Here are some places in Broome and Tioga counties that once held auto racing events but no longer do...

BROOME COUNTY
BENNETT AIRPORT, Upper Front St., Binghamton (1935)
BROOME COUNTY FAIR, Whitney Point (1927, 1937-8)
DEPOSIT FAIR, Deposit (1936)
GLEN AUBREY RACEWAY, Glen Aubrey (1950-67)
KIRKWOOD SPEEDWAY, Kirkwood (1937-41)
MORRIS FARM (1936), Upper Conklin Ave., Binghamton (1936)
STOW PARK SPEEDWAY (aka STOW FLATS), Binghamton (1912-28)
TWIN VALLEY SPEEDWAY, Chenango Forks (1970-72)

TIOGA COUNTY
SHANGRI-LA SPEEDWAY, Owego (1946-2005)
TIOGA COUNTY FAIR, Owego (1937)
TRIPLE-CITIES SPEEDWAY, Campville (1937)

PLANNED SPEEDWAYS IN BROOME AND TIOGA COUNTIES THAT NEVER HAPPENED
JOHNSON CITY SPEEDWAY, Carlton Street, Johnson City (1937): A 24-acre tract of land, west of Johnson Field, was leased by the Johnson City Racing Committee.  Plans were made for a speedway to host automobile racing. 
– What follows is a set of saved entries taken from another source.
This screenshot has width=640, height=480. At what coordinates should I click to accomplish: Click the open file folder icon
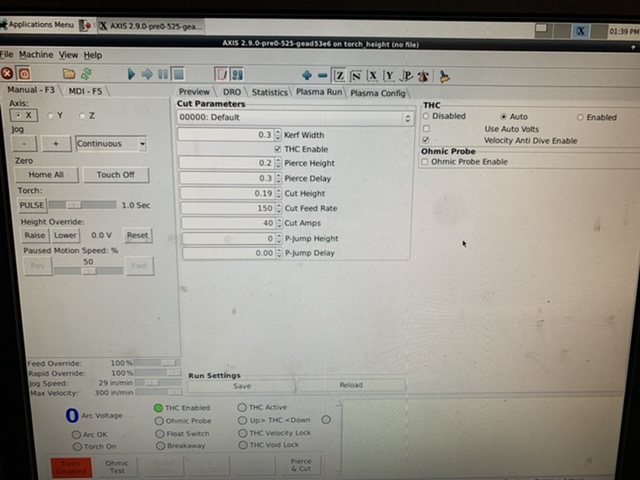(x=69, y=73)
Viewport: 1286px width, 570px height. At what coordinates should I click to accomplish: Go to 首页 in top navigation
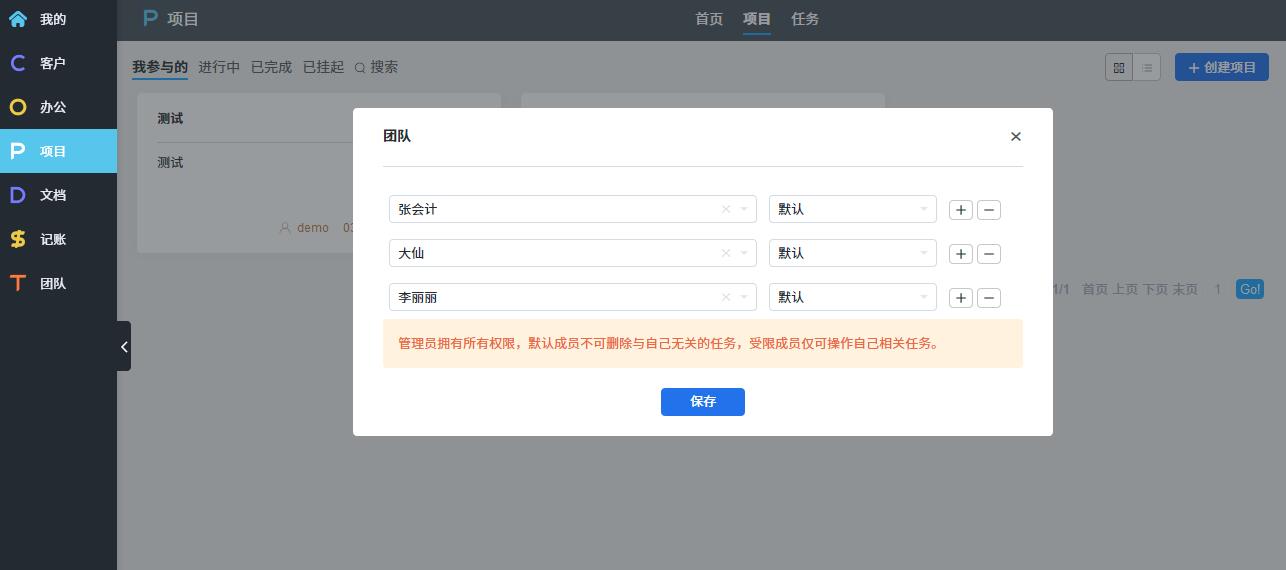pos(709,19)
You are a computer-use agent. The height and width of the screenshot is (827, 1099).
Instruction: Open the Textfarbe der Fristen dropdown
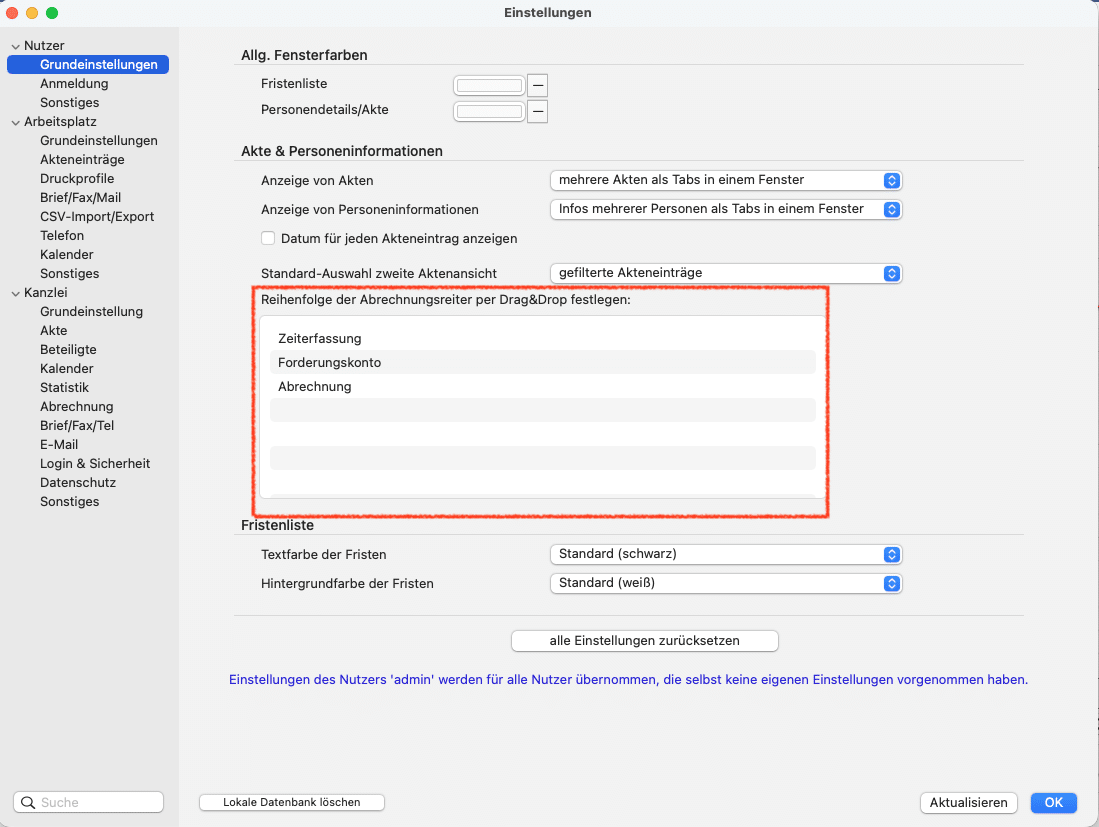tap(726, 554)

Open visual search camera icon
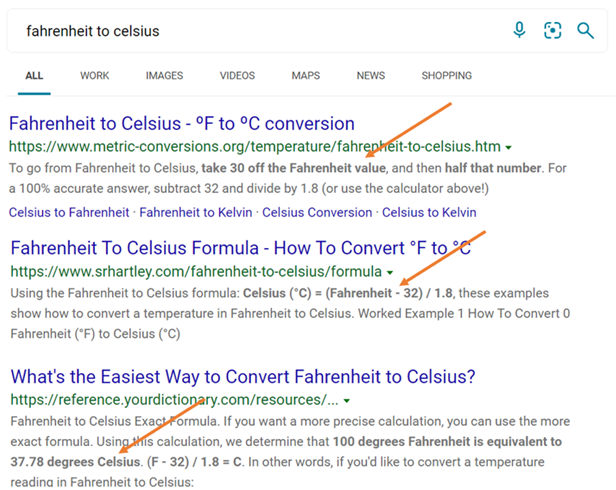(x=553, y=30)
APALACHIN SPEEDWAY, Apalachin (1945): Before he built Shangri-la Speedway, Bill Owen acquired 21 acres of land south of Route 17 in Apalachin and announced plans for an oval track to be constructed.  Grandstands, seating 5,000, were to be located on one side of the track.  Elevated parking spaces on the other side of the track were to accommodate an additional 30,000 spectators.
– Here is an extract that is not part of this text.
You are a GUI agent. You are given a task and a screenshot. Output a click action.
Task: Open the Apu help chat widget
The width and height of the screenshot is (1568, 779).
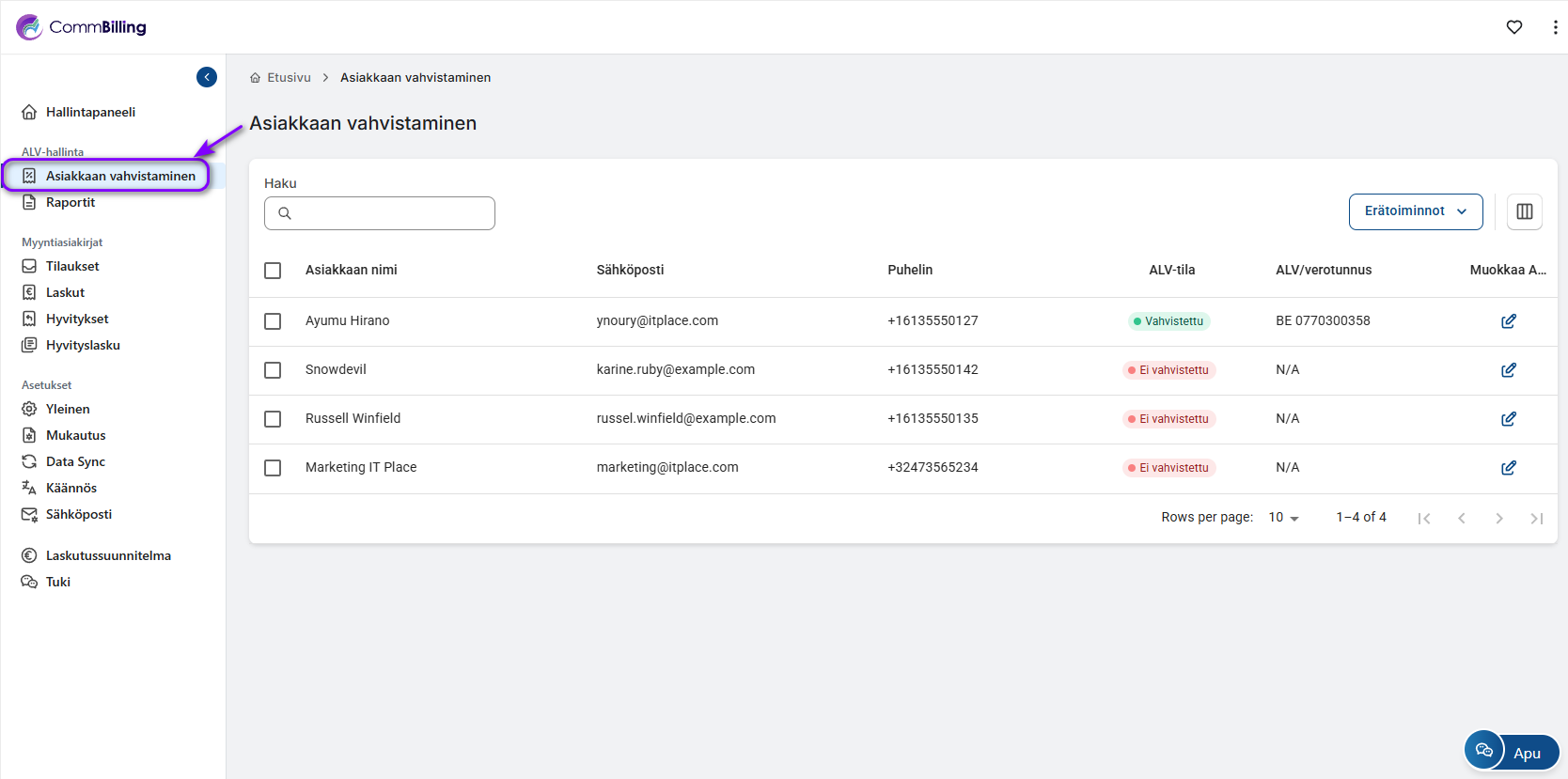(1511, 752)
JAMES STRATES SPEEDWAY, Upper Front St., Binghamton (1949): James Strates of James E. Strates Carnival Shows staked out a half mile track to be used for auto racing after the town placed a limits on his harness track planned for the same site which was the old Bennett Airport near Sunrise Terrace.